### TASK DESCRIPTION
Swap "scroll-up arrow" for "upward scroll arrow" in the lines below and keep everything else the same. Leave out the pictures when you give the lines back.

### PROVIDED DATA
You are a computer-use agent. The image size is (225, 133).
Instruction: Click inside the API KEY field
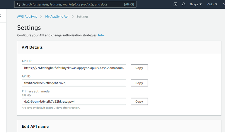[74, 102]
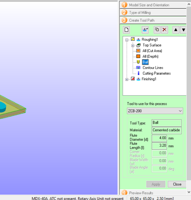Toggle the Finishing1 process enable box

click(133, 79)
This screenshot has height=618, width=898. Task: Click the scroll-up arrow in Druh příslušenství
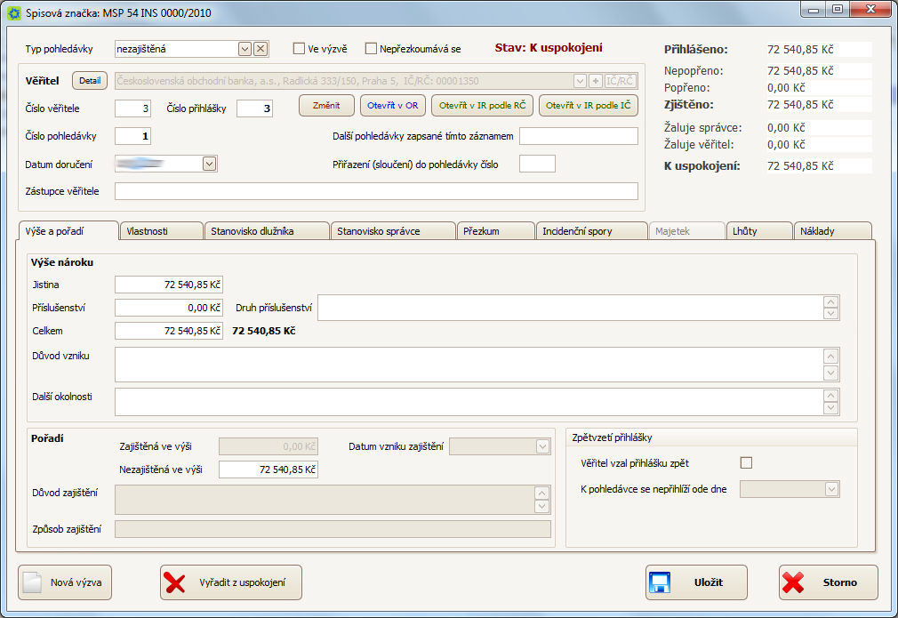831,302
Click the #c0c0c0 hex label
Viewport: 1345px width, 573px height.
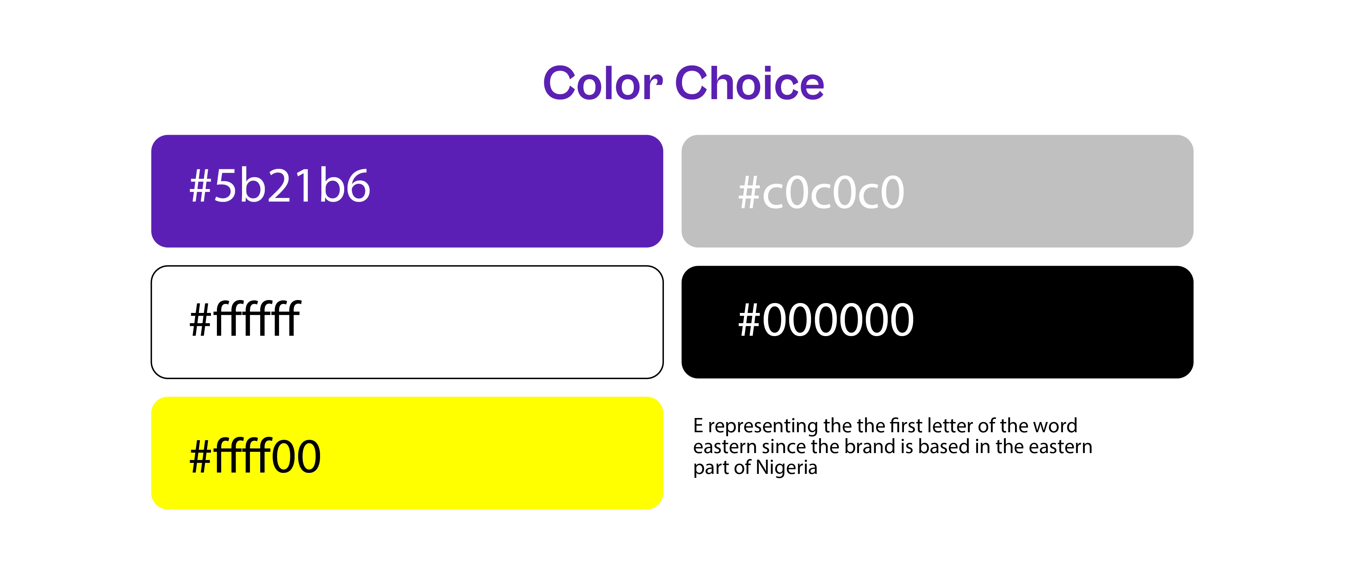[821, 192]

### FULL OUTPUT
You are a computer-use agent. The image size is (225, 133).
Instruction: Click inside the API KEY field
[74, 102]
Toggle the Finishing1 process enable box

click(133, 79)
This screenshot has height=618, width=898. Task: Click the upward scroll arrow in Druh příslušenství
831,302
Click the #c0c0c0 hex label
Viewport: 1345px width, 573px height.
[821, 192]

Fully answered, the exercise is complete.